*EXERCISE:*
Go through the material underneath and show every line where the string "button" occurs.

Segment Open

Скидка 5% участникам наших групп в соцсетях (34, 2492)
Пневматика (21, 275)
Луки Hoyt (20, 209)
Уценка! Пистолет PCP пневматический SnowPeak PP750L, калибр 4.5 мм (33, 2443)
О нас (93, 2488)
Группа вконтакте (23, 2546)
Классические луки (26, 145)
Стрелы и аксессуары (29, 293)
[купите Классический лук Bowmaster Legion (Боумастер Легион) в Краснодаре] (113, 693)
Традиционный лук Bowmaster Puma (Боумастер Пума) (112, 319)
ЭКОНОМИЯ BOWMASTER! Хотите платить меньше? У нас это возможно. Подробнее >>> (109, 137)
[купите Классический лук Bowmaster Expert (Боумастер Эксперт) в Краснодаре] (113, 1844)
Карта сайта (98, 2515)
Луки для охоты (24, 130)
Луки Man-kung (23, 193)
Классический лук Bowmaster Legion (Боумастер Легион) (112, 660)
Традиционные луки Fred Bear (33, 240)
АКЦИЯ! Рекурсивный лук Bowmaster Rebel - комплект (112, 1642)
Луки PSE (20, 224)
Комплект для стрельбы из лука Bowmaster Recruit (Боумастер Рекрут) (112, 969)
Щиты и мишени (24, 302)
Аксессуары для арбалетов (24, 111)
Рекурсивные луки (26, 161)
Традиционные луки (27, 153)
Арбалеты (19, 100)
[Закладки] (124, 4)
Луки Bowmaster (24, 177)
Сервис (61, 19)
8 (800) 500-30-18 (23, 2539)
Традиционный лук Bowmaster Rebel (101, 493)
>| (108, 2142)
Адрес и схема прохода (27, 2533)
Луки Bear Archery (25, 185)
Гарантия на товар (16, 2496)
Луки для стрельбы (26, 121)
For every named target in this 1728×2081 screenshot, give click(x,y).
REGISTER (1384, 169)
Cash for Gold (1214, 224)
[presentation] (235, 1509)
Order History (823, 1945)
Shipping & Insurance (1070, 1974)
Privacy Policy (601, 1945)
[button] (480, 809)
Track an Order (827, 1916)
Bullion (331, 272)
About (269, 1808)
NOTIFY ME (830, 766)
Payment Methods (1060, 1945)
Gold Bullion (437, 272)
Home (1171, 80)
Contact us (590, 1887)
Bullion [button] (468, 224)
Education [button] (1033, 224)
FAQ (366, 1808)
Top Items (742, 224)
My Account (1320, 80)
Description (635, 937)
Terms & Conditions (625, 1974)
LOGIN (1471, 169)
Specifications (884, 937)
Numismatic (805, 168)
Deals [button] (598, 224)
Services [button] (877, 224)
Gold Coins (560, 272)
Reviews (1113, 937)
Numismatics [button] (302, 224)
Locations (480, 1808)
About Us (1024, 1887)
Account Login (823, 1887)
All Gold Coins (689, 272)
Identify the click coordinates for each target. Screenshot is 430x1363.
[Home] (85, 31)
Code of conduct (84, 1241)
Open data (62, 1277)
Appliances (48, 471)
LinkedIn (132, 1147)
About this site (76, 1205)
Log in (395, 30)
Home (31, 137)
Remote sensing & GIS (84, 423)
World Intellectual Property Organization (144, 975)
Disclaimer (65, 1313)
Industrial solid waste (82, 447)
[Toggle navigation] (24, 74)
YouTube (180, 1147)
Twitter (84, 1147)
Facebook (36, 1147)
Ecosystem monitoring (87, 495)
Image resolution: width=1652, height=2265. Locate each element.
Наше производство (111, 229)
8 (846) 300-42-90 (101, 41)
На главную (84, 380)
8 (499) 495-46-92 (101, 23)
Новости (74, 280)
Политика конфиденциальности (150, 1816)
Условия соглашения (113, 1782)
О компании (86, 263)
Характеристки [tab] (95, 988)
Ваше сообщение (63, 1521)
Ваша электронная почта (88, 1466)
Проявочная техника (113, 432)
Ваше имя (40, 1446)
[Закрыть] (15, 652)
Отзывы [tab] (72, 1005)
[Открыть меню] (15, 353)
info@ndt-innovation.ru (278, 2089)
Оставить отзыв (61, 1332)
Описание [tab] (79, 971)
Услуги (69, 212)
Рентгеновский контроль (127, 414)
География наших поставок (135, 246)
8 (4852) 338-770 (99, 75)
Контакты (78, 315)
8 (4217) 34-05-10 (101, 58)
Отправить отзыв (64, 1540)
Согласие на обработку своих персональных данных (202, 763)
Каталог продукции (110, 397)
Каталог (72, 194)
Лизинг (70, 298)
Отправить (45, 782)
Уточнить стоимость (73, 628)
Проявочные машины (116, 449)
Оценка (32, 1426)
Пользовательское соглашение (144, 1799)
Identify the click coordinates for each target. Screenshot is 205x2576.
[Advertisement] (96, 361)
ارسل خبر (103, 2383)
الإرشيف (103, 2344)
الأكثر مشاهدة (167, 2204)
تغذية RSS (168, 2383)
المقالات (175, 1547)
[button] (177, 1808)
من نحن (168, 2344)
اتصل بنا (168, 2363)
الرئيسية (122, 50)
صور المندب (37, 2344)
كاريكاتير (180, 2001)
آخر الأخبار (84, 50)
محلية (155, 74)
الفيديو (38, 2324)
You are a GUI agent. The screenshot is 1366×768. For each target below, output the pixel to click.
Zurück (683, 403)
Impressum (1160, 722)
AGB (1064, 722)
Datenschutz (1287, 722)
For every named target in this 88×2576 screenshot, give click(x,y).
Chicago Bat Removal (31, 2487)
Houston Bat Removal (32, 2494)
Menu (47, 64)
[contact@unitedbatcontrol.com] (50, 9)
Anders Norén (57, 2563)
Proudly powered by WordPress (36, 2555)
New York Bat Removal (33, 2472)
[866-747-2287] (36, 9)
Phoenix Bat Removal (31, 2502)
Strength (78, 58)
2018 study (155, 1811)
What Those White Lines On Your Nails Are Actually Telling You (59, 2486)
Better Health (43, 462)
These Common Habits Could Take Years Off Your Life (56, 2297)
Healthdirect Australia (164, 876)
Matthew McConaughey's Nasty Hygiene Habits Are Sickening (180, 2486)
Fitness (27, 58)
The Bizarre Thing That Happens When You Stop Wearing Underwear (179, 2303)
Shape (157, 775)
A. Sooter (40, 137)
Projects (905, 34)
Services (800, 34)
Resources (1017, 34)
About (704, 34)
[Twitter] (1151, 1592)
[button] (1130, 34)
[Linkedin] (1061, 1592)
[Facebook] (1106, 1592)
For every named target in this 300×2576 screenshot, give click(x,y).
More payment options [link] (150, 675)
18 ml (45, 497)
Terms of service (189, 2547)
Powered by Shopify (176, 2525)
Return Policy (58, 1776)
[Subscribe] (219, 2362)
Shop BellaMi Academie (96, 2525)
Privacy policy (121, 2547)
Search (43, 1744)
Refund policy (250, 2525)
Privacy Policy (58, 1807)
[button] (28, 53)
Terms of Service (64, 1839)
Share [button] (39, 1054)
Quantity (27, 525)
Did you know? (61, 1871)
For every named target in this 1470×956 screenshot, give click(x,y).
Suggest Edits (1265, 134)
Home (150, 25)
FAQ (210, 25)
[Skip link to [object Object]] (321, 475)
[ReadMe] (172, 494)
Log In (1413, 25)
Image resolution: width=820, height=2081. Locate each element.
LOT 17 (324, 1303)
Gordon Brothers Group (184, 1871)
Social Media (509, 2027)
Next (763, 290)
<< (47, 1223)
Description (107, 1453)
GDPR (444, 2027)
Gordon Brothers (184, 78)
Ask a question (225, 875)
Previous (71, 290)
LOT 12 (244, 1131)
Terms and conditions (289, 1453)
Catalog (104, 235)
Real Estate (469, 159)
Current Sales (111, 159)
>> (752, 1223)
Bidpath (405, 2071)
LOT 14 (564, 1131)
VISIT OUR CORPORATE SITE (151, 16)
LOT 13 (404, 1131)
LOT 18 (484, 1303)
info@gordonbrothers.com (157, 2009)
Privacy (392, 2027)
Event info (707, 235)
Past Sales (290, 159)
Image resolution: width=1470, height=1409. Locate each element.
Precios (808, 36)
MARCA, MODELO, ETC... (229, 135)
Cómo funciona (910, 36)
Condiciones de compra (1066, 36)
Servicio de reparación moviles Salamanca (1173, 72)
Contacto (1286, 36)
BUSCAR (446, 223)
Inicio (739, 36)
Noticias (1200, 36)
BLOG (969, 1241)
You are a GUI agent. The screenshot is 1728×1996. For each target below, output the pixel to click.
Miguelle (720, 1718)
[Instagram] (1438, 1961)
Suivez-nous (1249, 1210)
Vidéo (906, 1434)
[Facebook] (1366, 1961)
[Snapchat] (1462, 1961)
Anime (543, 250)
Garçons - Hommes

Segment Closed

*TASK SOLUTION:*
[button] (480, 809)
Bullion [button] (468, 224)
Education [button] (1033, 224)
Deals [button] (598, 224)
Services [button] (877, 224)
Numismatics [button] (302, 224)
[button] (177, 1808)
[button] (1130, 34)
[button] (28, 53)
Share [button] (39, 1054)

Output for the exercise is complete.